Rewrite the passage of the betta fish thread that begins with "Oh I have known" and ends after "their Achilles' heels.", changing "tough little cookies" to "hardy little fish".

• Text shown:

····················

# Cylipso!



## cottoncandy946 (Apr 2, 2009)

I just wanted to let everyone know that Cylipso is doing great!! She is eating and playing strong!!!! Shes heathly happy and playful!!

Thanks for reading Kayla!!


----------



## JIM (May 27, 2009)

*Thats great news, does she come to greet you when you enter the room? Its kinda nice when you approach your tanks that the fish act like they are so glad to see you, when actually i think its like my Grand Kids, When i go to visit, yelling all together...What did you bring me Gran-Pa *r2*


----------



## Chickadee (Nov 15, 2008)

Yeah, a lot of bettas are like that.

Rose


----------



## cottoncandy946 (Apr 2, 2009)

Shes a butterfly Betta fish!!! So was my other Betta Bubba that pasted away. Her favorite time of the day Is feeding time and she is always waiting on the top of the tank for me!! She likes to jump too!


----------



## Chickadee (Nov 15, 2008)

A butterfly is just another version of pattern of coloration. The finnage is done in usually three stripes of color with the first and third stripe being the same color as the body of the fish and the middle stripe being a color that matches the dorsal fins or some other portion of the fish's fins. They are quite beautiful. It is not a breed but a coloration variation like the Cambodian type is more of a color type but while the cambodian also has a body shape associated with it the butterfly has the same pencil type body shape as most betta splendens.



Rose


----------



## MutedMonkfish (Jul 4, 2009)

Thats good , glad to hear she making herself at home. Such a shame these beautiful fish only last about 2 years. Maybe thats what makes them even more special A bit like owning a gold bar. You look after it, treasure it, talk to it lol and take so much pride owning one


----------



## Chickadee (Nov 15, 2008)

Oh I have known of some who lived for up to 5 years if they are kept healthy and not over fed and their water conditions are right. They are actually pretty tough little cookies if they just have what they need.

But they do have problems with their digestive systems and that does seem to be one of their Achilles' heels.

Rose


----------



## MutedMonkfish (Jul 4, 2009)

Bummer didnt know some lived to that age.Lucky owners.


----------



## cottoncandy946 (Apr 2, 2009)

Betta Fish can live for a long time if you take good care of them! The good thing about Betta keeping is that Betta's in the wild only live for about 2 years but When kept in captivity they can live for around 5 years!!


----------



## MutedMonkfish (Jul 4, 2009)

Ah me never new that, but now i do. Thats put a smile on me face. Fingers crossed


----------



## cottoncandy946 (Apr 2, 2009)

····················

• Data segment:
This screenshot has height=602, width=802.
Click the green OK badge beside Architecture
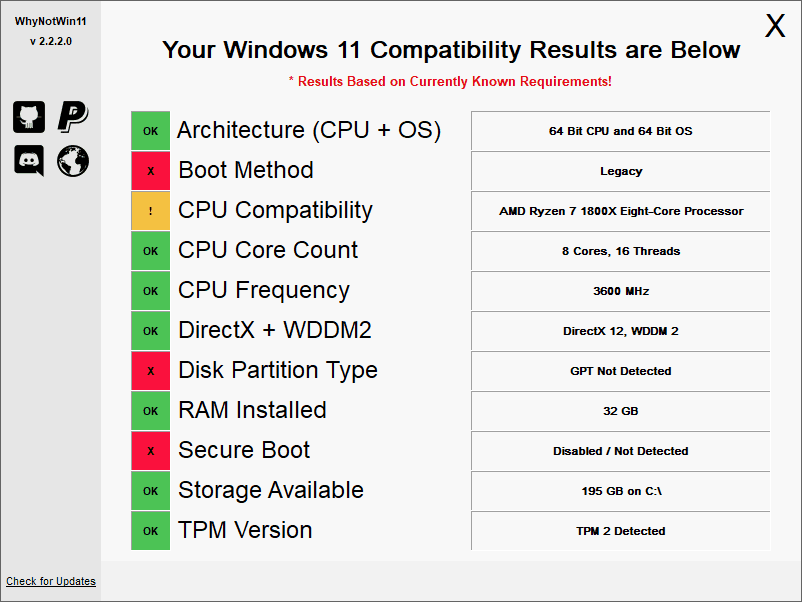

····················

• Full solution:
Oh I have known of some who lived for up to 5 years if they are kept healthy and not over fed and their water conditions are right. They are actually pretty hardy little fish if they just have what they need.

But they do have problems with their digestive systems and that does seem to be one of their Achilles' heels.